## PROBLEM DETAILS
Transcribe the data underneath exactly, keeping every word in place.

## TASK DATA
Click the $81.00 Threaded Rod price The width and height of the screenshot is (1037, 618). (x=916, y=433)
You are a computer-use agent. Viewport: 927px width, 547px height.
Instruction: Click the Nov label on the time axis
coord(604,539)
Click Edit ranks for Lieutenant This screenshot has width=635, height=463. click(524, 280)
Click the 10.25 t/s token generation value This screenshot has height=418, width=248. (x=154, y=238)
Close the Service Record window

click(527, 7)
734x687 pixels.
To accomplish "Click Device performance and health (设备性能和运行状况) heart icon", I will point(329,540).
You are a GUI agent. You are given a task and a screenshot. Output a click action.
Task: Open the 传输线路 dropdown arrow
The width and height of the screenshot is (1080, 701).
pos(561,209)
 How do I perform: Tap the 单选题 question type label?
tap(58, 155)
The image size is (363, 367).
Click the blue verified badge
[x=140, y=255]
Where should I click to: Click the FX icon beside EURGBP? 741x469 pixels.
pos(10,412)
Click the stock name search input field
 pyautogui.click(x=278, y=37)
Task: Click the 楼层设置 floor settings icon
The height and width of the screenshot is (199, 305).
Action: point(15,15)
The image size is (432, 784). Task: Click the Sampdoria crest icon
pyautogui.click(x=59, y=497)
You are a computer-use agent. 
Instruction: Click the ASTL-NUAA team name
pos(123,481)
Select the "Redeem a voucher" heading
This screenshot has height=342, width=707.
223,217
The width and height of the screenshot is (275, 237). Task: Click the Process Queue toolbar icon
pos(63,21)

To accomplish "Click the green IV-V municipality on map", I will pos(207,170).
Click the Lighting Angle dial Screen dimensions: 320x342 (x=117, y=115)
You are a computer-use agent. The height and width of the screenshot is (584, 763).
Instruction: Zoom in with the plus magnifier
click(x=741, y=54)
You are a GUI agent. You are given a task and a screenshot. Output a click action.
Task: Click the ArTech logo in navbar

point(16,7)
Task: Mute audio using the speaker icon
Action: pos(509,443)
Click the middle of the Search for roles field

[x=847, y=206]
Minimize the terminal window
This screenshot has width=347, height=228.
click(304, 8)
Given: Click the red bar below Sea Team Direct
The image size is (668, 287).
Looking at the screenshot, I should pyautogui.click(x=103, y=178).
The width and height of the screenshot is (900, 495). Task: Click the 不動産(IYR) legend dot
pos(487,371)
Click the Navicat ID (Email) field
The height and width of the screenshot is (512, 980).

## TASK RESULT
Click the $81.00 Threaded Rod price The width and height of the screenshot is (1037, 618). (x=916, y=433)
You are a computer-use agent. Viewport: 927px width, 547px height.
Instruction: Click the Nov label on the time axis
coord(604,539)
Click Edit ranks for Lieutenant This screenshot has width=635, height=463. click(524, 280)
Click the 10.25 t/s token generation value This screenshot has height=418, width=248. (x=154, y=238)
Close the Service Record window

click(527, 7)
734x687 pixels.
To accomplish "Click Device performance and health (设备性能和运行状况) heart icon", I will point(329,540).
You are a GUI agent. You are given a task and a screenshot. Output a click action.
Task: Open the 传输线路 dropdown arrow
The width and height of the screenshot is (1080, 701).
pos(561,209)
 How do I perform: Tap the 单选题 question type label?
tap(58, 155)
The image size is (363, 367).
Click the blue verified badge
[x=140, y=255]
Where should I click to: Click the FX icon beside EURGBP? 741x469 pixels.
pos(10,412)
Click the stock name search input field
 pyautogui.click(x=278, y=37)
Task: Click the 楼层设置 floor settings icon
The height and width of the screenshot is (199, 305).
Action: point(15,15)
The image size is (432, 784). Task: Click the Sampdoria crest icon
pyautogui.click(x=59, y=497)
You are a computer-use agent. 
Instruction: Click the ASTL-NUAA team name
pos(123,481)
Select the "Redeem a voucher" heading
This screenshot has height=342, width=707.
223,217
The width and height of the screenshot is (275, 237). Task: Click the Process Queue toolbar icon
pos(63,21)

To accomplish "Click the green IV-V municipality on map", I will pos(207,170).
Click the Lighting Angle dial Screen dimensions: 320x342 (x=117, y=115)
You are a computer-use agent. The height and width of the screenshot is (584, 763).
Instruction: Zoom in with the plus magnifier
click(x=741, y=54)
You are a GUI agent. You are given a task and a screenshot. Output a click action.
Task: Click the ArTech logo in navbar

point(16,7)
Task: Mute audio using the speaker icon
Action: pos(509,443)
Click the middle of the Search for roles field

[x=847, y=206]
Minimize the terminal window
This screenshot has width=347, height=228.
click(304, 8)
Given: Click the red bar below Sea Team Direct
The image size is (668, 287).
Looking at the screenshot, I should pyautogui.click(x=103, y=178).
The width and height of the screenshot is (900, 495). Task: Click the 不動産(IYR) legend dot
pos(487,371)
Click the Navicat ID (Email) field
The height and width of the screenshot is (512, 980).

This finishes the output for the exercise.